Hintergrund ist der deutliche Preisverfall bei Milchprodukten. Besonders die derzeit bei Discountern angebotene Butter für weniger als einen Euro sorgt in der Branche für Unmut. Der WLV spricht von Preisdumping und warnt vor gravierenden Folgen für die Erzeuger.
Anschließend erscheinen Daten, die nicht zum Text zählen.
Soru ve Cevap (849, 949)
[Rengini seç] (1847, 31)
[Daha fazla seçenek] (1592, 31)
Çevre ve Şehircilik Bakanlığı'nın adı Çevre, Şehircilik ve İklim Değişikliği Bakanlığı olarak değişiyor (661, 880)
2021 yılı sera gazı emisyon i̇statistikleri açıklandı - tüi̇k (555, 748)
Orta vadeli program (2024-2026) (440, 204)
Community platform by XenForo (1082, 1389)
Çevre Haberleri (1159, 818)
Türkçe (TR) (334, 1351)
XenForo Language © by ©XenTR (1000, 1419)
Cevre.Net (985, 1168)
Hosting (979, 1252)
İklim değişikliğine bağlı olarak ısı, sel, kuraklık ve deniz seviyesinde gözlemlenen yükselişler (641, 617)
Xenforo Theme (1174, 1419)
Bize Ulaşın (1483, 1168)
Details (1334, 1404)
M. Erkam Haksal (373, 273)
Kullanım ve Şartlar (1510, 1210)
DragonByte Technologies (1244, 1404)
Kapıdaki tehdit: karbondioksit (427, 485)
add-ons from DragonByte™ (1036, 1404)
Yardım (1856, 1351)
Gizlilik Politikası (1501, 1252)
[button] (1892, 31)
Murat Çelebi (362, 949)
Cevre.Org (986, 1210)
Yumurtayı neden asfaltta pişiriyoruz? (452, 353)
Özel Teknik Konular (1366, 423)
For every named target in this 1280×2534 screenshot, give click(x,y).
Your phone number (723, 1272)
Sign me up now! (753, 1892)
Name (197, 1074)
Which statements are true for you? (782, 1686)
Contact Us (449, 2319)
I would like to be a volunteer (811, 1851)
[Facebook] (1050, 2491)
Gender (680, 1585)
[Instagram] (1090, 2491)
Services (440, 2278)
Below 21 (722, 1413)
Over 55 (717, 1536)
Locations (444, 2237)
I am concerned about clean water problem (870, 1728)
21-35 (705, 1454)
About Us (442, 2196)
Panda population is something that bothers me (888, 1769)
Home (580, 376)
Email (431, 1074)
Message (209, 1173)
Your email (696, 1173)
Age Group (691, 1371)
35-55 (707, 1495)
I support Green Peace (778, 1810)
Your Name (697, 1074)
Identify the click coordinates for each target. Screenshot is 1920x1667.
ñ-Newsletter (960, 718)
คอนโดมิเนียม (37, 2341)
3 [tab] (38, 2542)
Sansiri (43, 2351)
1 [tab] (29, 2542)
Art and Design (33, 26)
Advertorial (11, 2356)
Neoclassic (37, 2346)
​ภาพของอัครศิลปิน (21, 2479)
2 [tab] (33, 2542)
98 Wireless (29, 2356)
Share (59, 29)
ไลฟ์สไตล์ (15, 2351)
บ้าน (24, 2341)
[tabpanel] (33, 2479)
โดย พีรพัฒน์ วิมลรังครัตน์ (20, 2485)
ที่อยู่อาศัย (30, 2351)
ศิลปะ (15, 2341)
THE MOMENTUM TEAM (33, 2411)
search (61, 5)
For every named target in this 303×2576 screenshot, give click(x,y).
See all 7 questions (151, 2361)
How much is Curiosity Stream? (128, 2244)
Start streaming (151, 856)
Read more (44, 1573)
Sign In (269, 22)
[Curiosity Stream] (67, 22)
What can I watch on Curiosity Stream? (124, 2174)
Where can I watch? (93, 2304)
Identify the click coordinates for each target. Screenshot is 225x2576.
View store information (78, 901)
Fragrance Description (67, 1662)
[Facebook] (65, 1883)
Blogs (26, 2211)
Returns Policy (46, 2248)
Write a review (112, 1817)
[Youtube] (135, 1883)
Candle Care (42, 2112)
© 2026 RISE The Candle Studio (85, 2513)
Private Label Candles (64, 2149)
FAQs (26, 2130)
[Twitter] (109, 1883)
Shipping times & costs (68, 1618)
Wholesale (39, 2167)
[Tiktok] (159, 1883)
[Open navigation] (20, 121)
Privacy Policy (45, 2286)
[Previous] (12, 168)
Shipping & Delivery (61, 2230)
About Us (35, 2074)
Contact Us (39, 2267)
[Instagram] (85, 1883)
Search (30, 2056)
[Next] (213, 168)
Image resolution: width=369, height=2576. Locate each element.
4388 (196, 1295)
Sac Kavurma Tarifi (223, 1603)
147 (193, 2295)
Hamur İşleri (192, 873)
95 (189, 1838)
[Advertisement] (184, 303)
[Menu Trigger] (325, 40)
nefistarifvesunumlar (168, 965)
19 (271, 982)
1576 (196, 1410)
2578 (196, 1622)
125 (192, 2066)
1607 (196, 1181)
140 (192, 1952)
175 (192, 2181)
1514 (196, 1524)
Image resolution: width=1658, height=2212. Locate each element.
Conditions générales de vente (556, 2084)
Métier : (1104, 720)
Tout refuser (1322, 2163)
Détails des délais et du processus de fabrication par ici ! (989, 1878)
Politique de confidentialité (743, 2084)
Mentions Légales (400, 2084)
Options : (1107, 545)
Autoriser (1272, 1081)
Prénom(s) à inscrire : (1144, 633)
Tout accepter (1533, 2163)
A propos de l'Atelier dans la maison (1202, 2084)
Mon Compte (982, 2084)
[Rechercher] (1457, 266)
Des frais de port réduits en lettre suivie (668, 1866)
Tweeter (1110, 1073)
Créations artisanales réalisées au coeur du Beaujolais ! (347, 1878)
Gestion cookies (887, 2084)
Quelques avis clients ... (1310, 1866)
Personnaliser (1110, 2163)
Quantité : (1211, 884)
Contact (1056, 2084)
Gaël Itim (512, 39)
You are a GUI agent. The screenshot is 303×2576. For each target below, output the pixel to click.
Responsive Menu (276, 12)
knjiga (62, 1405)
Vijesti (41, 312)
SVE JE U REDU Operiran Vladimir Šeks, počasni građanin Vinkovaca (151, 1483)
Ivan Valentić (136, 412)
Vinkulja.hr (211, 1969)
Nach Angaben des WLV sind die aktuellen Verkaufspreise für viele Milchviehbetriebe nicht mehr kostendeckend. Sinkende Erzeugerpreise würden die Einkommen der Höfe weiter unter Druck setzen und langfristig die regionale Landwirtschaft gefährden. Bereits in den vergangenen Tagen hatte der Verband auf einen bundesweiten Preissturz bei Milchprodukten hingewiesen und vor einer weiteren Verschärfung der Lage gewarnt.
Der Verband sieht insbesondere den Lebensmitteleinzelhandel in der Verantwortung. Aus Sicht der Bauern werde Butter zunehmend als Lockangebot eingesetzt, ohne Rücksicht auf die wirtschaftliche Situation der Erzeuger.
Im Rahmen der Aktion in Wolbeck will WLV-Präsident Hubertus Beringmeier einen Forderungskatalog an die Unternehmensleitung von Lidl überreichen. Darin geht es nach Angaben des Verbandes unter anderem um faire Preise entlang der Wertschöpfungskette und mehr Planungssicherheit für landwirtschaftliche Betriebe.
Welche konkreten Punkte das Papier umfasst, soll im Anschluss an die Aktion bekannt gegeben werden. Der WLV kündigte an, den Dialog mit dem Handel zu suchen, schließt aber weitere Proteste nicht aus.
Der Protest in Wolbeck knüpft an die übergeordnete Debatte um den Preisverfall bei Milchprodukten an, über die ms-aktuell.de bereits berichtet hat. Für das Münsterland hat das Thema besondere Bedeutung, da zahlreiche landwirtschaftliche Betriebe in der Region von der Milchwirtschaft leben.